One of the retail trends that continues to hold its own in the constantly changing landscape of the food and drink sector is the open kitchen. Most commonly associated with fast food diners and other casual eating establishments, this design concept is fast becoming a stalwart in sit-down restaurants too.
The original definition in restaurant design was putting the chefs and food production process behind closed doors, so that patrons would receive their meals as if by magic in the service section of dining areas. However, with the rise of television programmes promoting new and innovative dining experiences, as well as leading industry figures revealing their cooking tips and recipes, haute cuisine has been served into the domestic sphere too.

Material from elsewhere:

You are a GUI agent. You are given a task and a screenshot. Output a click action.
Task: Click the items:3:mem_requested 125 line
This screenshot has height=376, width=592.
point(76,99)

This trend may be seen to continue when eating out as well. The open kitchen allows for guests to learn about the processes that go into creating culinary masterpieces, in addition to creating a less formal, collaborative environment in which to eat. This concept often follows on to include diverse seating arrangements too – cue circular booths, large halls and communal tables to aid the new eating rituals.
Another key element to the use of commercial kitchens in this way is the transparent nature it reinforces – for both sides of the service hatch. Customers can enjoy seeing their food prepared in front of them, and the colours, textures and flair of the food creation process. This is also especially useful for those with allergies or special dietary requirements, as you can see exactly what ingredients are being used to make the dish that you ordered. Similarly, the chefs and other restaurant staff show their belief in and openness with their production line, calming any worries people may have about hygiene and cleanliness.
Overall, the open kitchen trend in restaurants creates a more all-round experience when eating out – uniting chefs, guests and other staff towards the ultimate goal of serving and eating high-quality food in a dynamic atmosphere.